* **OBJETIVO**
Responda às perguntas a seguir com base no texto sobre a falta de chuvas no Brasil.
(a) A qual instituição está ligado o pesquisador Gilvan Sampaio?
(b) Onde normalmente se forma o sistema de alta pressão?
(c) Em quais regiões a frente fria do fim de semana passado provocou chuvas?

* **TEXTO EXTRAÍDO**
★ ★ ★ ★

A falta de chuvas durante
o verão se tornará cada vez mais frequente no Brasil nos próximos anos, segundo o pesquisador do
Instituto Nacional de Pesquisas Espaciais (Inpe), Gilvan Sampaio. A razão é o
aumento da temperatura em todo o globo terrestre, o que tende a potencializar a
intensidade dos eventos climáticos no futuro. "Os extremos climáticos
serão mais frequentes. Quando chove, chove com maior intensidade. O período seco
será mais prolongado e intenso", diz Sampaio. Para o especialista, o setor
elétrico brasileiro, cujo sistema que é predominantemente hidroelétrico,
precisa estar preparado para lidar com as mudanças climáticas.
Mudanças climáticas — O
aumento das temperaturas tem colocado em xeque uma máxima conhecida entre os
especialistas em meteorologia de que, no Brasil, o verão é chuvoso e o inverno,
seco. Em 2014, tem ocorrido o oposto, com o verão extremamente seco. A causa é
um bloqueio atmosférico formado por uma massa de ar quente e seca, que tem
impedido o avanço das frentes frias causadoras das chuvas.
De acordo com Sampaio,
normalmente, esse sistema de alta pressão se forma no meio do oceano Atlântico.
Porém, essa massa se posicionou mais próxima ao continente desta vez. Além de
impedir as chuvas, o sistema de alta pressão se caracteriza por temperaturas
elevadas, como pode ser observado nos sucessivos recordes de temperaturas
registrados nas principais cidades brasileiras nas últimas semanas.
A ocorrência desse
fenômeno gera o aumento da temperatura dos oceanos, intensificando o processo
de evaporação. Com isso, nuvens mais profundas são formadas e, uma vez
"furado" o bloqueio atmosférico, chuvas mais intensas ocorrem. No fim
de semana passado, uma frente fria conseguiu superar a massa de ar quente e
seca, ocasionando chuvas no Sul e no Sudeste.

★ ★ ★ ★

* **DADOS ARMAZENADOS**

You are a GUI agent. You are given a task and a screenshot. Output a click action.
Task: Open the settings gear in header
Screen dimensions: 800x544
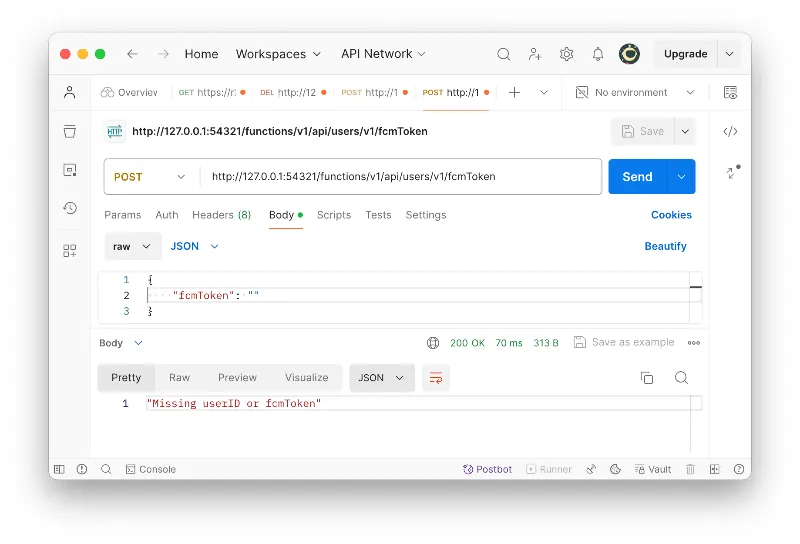tap(567, 54)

★ ★ ★ ★

* **RESPOSTA DA TAREFA**
(a) Gilvan Sampaio é pesquisador do Instituto Nacional de Pesquisas Espaciais (Inpe).
(b) O sistema de alta pressão normalmente se forma no meio do oceano Atlântico.
(c) A frente fria provocou chuvas no Sul e no Sudeste.